The Sunnier Side: Twelve Arcadian Tales
- First edition
- Publisher: Farrar, Straus and Giroux
- Publication date: April 13, 1950
- Media type: Print (hardback)
- Pages: 311
- ISBN: 9780836938913
- OCLC: 8021392

= The Sunnier Side: Twelve Arcadian Tales =

The Sunnier Side: Twelve Arcadian Tales is a collection of short fiction by Charles R. Jackson first published in 1950 by Farrar, Straus and Giroux.
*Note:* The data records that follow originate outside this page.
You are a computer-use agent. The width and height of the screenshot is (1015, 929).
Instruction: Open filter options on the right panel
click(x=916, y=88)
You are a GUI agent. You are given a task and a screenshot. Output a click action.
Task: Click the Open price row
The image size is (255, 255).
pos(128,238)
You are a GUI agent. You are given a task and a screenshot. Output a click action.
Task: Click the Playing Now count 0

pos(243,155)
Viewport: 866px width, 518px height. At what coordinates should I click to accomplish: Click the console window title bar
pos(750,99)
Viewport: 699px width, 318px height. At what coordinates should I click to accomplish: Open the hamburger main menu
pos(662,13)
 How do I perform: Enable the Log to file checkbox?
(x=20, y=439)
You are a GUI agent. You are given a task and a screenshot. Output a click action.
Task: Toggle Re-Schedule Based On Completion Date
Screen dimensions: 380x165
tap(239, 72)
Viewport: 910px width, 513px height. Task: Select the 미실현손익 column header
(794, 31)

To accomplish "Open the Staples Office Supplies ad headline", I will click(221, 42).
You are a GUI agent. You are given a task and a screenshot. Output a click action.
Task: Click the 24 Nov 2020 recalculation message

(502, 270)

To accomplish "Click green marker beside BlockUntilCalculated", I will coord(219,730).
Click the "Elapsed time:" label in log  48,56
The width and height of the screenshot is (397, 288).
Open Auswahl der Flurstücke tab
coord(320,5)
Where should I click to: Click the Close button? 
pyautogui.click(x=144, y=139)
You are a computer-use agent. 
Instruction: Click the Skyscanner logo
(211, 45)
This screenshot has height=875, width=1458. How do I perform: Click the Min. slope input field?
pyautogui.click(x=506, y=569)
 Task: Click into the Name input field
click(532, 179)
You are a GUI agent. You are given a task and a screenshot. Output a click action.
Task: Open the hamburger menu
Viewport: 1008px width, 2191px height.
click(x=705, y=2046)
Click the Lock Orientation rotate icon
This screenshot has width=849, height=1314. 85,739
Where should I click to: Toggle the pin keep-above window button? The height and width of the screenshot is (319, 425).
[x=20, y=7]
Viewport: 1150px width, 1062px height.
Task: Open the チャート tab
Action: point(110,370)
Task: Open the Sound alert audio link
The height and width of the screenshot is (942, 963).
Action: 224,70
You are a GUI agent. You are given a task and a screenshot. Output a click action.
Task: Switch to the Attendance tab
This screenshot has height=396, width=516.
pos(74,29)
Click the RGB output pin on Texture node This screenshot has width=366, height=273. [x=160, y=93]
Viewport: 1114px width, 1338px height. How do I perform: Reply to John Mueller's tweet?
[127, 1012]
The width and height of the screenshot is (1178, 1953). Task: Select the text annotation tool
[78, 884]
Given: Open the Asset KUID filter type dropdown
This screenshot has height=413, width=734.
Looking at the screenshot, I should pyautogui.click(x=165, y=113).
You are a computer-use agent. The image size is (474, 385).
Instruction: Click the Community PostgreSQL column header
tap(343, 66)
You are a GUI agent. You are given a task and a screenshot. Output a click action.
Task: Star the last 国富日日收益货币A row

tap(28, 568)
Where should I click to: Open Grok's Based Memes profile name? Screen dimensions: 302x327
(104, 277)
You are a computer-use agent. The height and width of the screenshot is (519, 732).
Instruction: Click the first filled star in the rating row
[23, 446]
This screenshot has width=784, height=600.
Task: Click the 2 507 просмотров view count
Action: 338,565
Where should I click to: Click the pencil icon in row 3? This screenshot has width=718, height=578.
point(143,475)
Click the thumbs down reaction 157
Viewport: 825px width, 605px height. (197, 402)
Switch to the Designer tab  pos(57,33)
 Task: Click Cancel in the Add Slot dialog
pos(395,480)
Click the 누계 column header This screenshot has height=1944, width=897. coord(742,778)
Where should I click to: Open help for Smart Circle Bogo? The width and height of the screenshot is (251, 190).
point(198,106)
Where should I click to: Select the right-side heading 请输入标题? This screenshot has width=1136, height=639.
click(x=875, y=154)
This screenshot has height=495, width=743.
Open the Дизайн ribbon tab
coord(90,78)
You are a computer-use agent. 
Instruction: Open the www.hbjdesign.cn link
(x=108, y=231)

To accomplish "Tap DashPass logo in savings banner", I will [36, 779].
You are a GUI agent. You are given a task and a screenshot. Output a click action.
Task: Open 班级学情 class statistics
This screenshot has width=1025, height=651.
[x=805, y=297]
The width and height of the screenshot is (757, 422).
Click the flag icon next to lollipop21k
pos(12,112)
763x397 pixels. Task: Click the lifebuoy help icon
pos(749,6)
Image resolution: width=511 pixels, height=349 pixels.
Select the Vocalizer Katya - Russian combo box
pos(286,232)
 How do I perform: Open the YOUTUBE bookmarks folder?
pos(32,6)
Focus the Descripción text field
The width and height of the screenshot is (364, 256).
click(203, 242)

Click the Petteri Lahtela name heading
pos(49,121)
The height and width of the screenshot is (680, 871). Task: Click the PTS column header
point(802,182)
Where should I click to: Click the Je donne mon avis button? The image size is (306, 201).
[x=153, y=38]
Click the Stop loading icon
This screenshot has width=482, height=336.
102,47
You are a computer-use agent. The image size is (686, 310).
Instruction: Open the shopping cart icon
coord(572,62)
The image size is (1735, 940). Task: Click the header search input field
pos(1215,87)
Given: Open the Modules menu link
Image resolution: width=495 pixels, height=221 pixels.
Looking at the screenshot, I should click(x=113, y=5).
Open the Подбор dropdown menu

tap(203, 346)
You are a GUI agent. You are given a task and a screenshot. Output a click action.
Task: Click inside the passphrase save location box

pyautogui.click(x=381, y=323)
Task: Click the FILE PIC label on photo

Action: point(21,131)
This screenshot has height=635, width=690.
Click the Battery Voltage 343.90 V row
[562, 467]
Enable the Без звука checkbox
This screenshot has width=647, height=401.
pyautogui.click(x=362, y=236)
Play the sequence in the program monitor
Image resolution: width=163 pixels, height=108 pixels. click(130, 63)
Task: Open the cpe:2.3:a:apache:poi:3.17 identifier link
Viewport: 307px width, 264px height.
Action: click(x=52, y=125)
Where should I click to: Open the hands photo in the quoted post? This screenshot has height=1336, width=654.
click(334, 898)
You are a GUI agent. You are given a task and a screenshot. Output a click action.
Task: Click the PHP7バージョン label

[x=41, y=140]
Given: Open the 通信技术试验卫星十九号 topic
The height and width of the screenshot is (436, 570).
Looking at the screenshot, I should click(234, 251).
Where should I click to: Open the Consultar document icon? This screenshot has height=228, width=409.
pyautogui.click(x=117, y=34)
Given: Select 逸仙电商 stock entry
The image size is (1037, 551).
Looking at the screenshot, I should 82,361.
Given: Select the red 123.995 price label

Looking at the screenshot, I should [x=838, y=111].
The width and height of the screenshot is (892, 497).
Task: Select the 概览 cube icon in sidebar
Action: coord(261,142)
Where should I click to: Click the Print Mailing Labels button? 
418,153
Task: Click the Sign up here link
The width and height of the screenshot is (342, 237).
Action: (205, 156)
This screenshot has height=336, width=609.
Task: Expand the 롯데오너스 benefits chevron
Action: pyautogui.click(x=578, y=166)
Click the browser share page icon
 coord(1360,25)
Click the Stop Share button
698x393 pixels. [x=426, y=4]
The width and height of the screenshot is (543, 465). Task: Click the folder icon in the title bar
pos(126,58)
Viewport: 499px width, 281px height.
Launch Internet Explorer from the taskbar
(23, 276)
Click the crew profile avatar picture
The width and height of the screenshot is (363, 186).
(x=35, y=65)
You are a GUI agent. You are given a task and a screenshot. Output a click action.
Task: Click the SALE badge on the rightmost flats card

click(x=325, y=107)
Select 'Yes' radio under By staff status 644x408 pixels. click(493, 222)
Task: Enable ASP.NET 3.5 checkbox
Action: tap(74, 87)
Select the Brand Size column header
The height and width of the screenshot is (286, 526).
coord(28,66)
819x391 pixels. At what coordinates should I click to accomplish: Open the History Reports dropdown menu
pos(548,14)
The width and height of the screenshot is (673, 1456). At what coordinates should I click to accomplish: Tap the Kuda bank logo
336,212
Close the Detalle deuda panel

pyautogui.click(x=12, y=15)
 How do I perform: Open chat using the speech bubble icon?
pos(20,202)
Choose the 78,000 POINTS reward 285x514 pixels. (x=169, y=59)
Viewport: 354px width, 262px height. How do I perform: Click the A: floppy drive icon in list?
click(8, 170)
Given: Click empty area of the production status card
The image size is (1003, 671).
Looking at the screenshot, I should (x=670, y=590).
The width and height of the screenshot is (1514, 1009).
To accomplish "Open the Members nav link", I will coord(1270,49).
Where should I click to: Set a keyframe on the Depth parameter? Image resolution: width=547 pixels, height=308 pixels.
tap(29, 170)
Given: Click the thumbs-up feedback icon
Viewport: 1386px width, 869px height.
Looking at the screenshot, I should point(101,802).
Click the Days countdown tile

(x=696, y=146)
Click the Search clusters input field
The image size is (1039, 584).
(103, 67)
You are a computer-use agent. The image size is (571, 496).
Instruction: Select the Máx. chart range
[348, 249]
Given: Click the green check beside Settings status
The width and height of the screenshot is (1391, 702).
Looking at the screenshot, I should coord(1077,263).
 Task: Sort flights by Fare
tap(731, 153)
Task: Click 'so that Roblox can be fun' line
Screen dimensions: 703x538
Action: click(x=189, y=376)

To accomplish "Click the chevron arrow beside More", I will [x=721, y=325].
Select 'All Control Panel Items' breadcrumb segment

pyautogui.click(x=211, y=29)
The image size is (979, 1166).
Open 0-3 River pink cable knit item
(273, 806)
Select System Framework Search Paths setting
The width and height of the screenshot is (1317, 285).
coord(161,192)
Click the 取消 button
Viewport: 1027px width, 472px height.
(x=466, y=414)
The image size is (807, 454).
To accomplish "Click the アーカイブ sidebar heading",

The stories are semi-autobiographical literary renderings of Jackson’s childhood and youth growing up in northwestern New York State during the early decades of the 20th century.

==Stories==
Stories originally appearing in periodicals are indicated:
- “The Sunnier Side” ( Cosmopolitan, Vol. 128 No. 3, March 1950)
- “ The Band Concert”
- “Palm Sunday” (Partisan Review, 1939 )
- “The Sisters”
- “In the Chair”
- “Tenting Tonight” (Good Housekeeping, May 1949)
- “The Benighted Savage”
- “How War Came to Arcadia, N. Y.”
- “By the Sea”
- “A Night Visitor” ( Mademoiselle, June 1944)
- "Rachel's Summer (Partisan Review (Fall 1939)
- “Sophistication”

==Background==
The setting for the stories in The Sunnier Side is the fictional village of Arcadia. Jackson appropriated the name from the commercial district—“Arcadia Township”—encompassed by the town of Newark, New York in which he grew up. This fictional “ Arcadia” is the setting for much of his autobiographical short fiction.

In eight of these twelve tales, the focal character is Don Birnam, Jackson’s “alter ego and fictional surrogate” who narrates events from a first-person point-of-view. Indeed, the boy Birnam’s birthdate is identical to that of the author (October 6, 1903), and the configuration of Birnam’s siblings nearly matches the birth order of those Jackson’s—only the names are changed.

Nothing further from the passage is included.